Print the items word for word, from the line containing "Where should I" through the end of the items, and leave the pictures out of your answer.

* begin GIVEN ENTRIES *

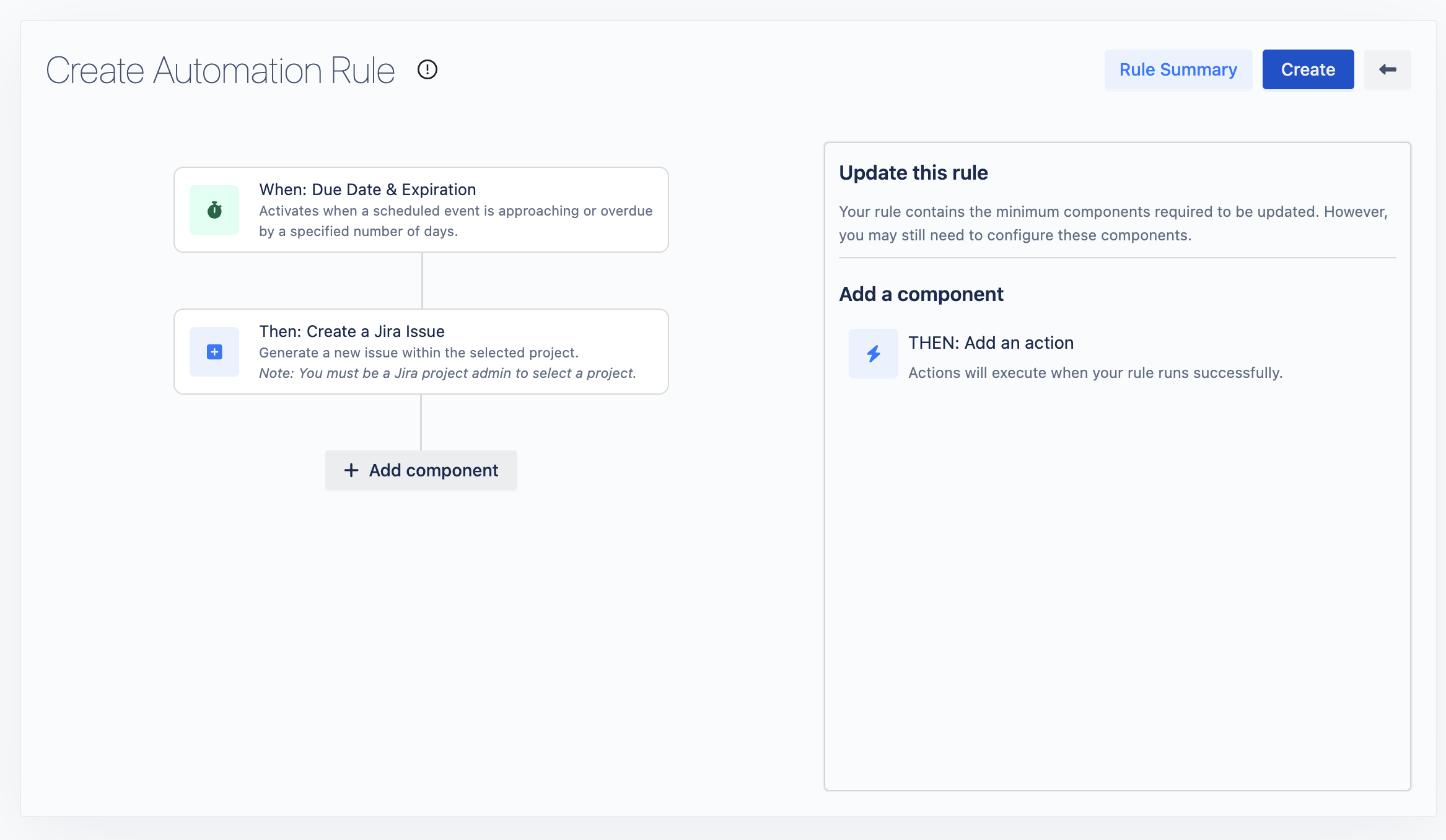Click the 'Actions will execute' description text

[x=1095, y=373]

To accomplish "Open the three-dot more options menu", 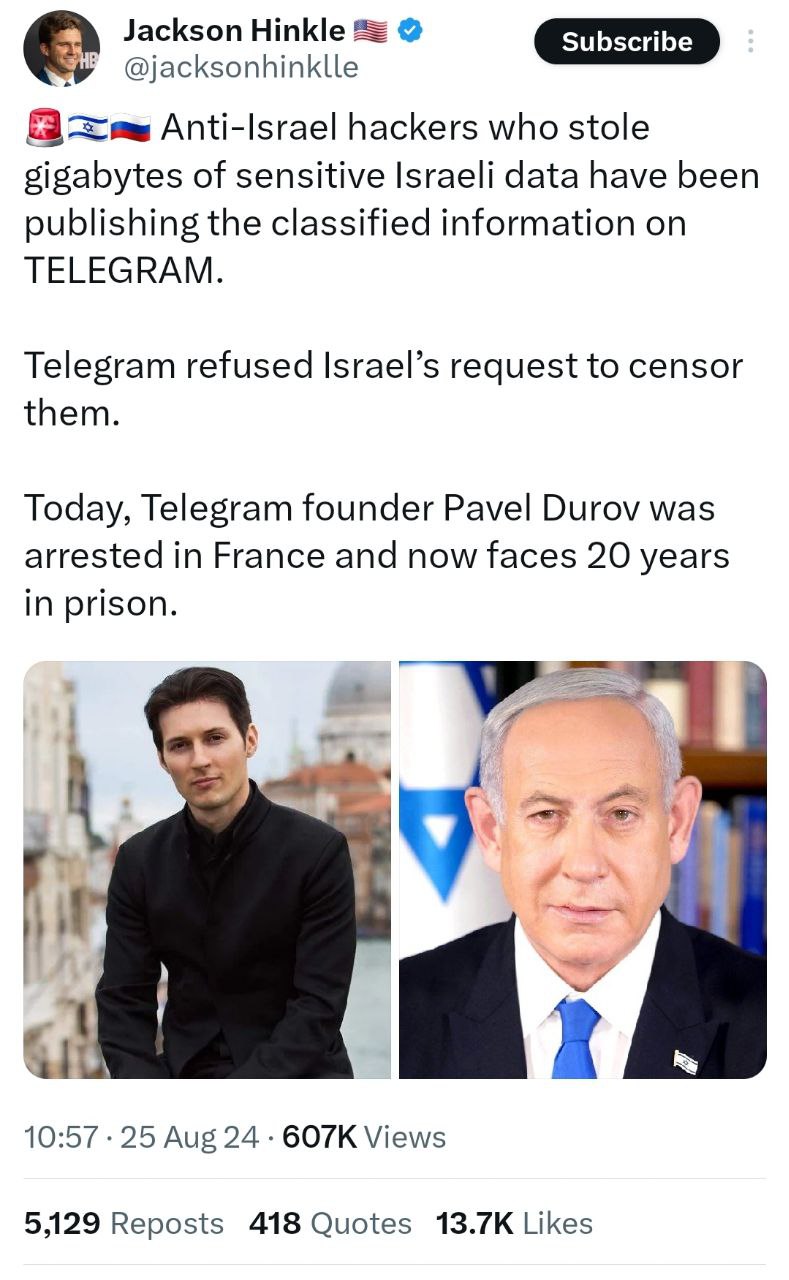I will (x=751, y=41).
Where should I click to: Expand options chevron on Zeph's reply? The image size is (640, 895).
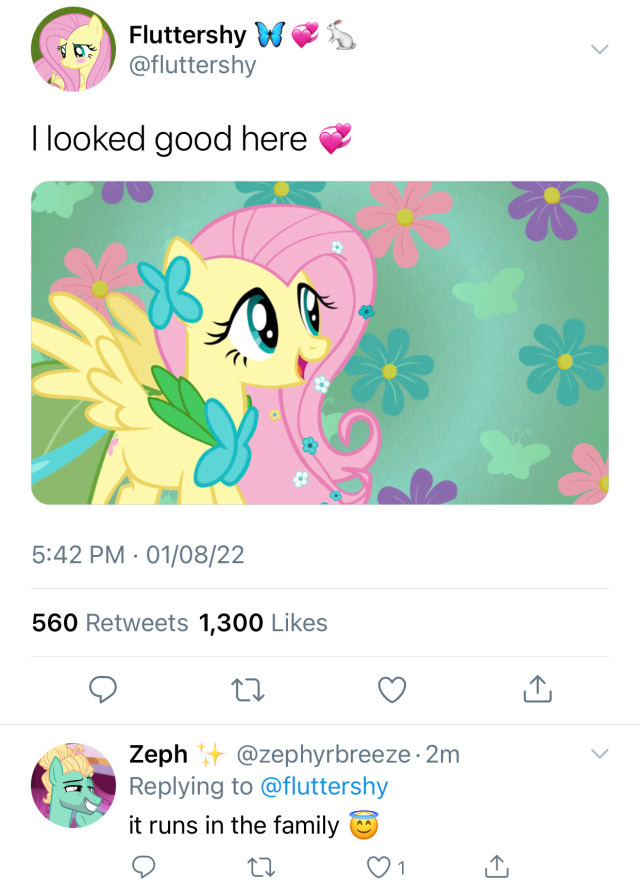coord(599,753)
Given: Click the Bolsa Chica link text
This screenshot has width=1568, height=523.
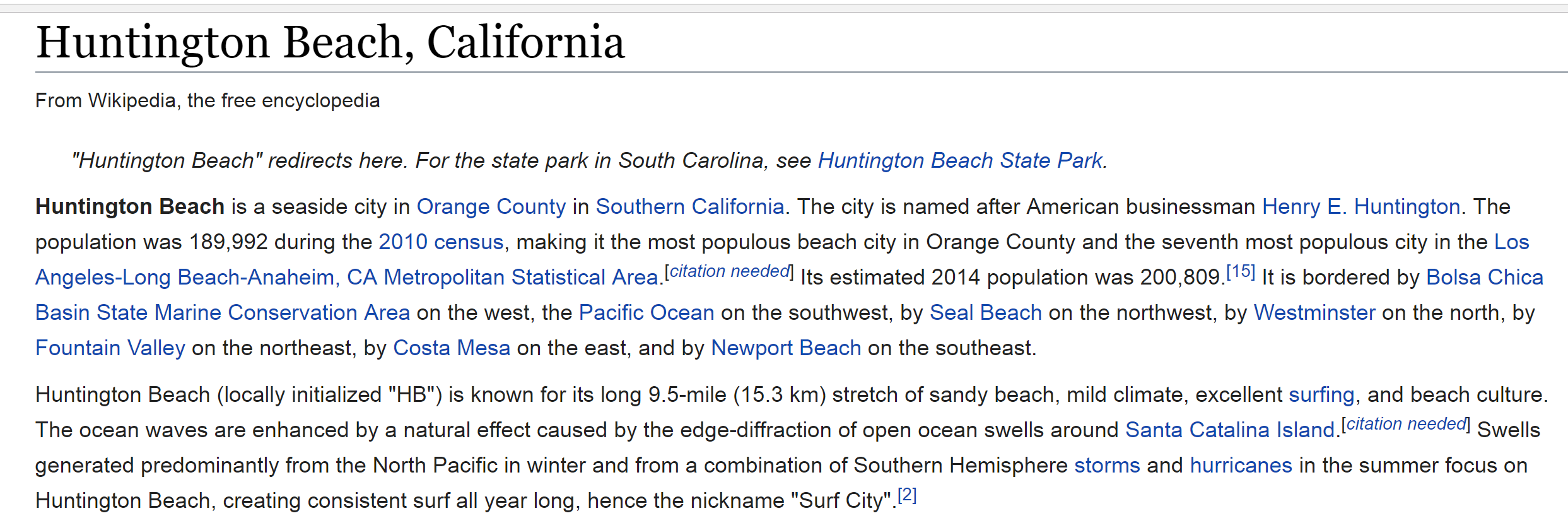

* end GIVEN ENTRIES *

▶ [THE RESPONSE]:
Where should I click to: Expand options chevron on Zeph's reply? The image size is (640, 895).
coord(599,753)
Given: Click the Bolsa Chica link text
This screenshot has width=1568, height=523.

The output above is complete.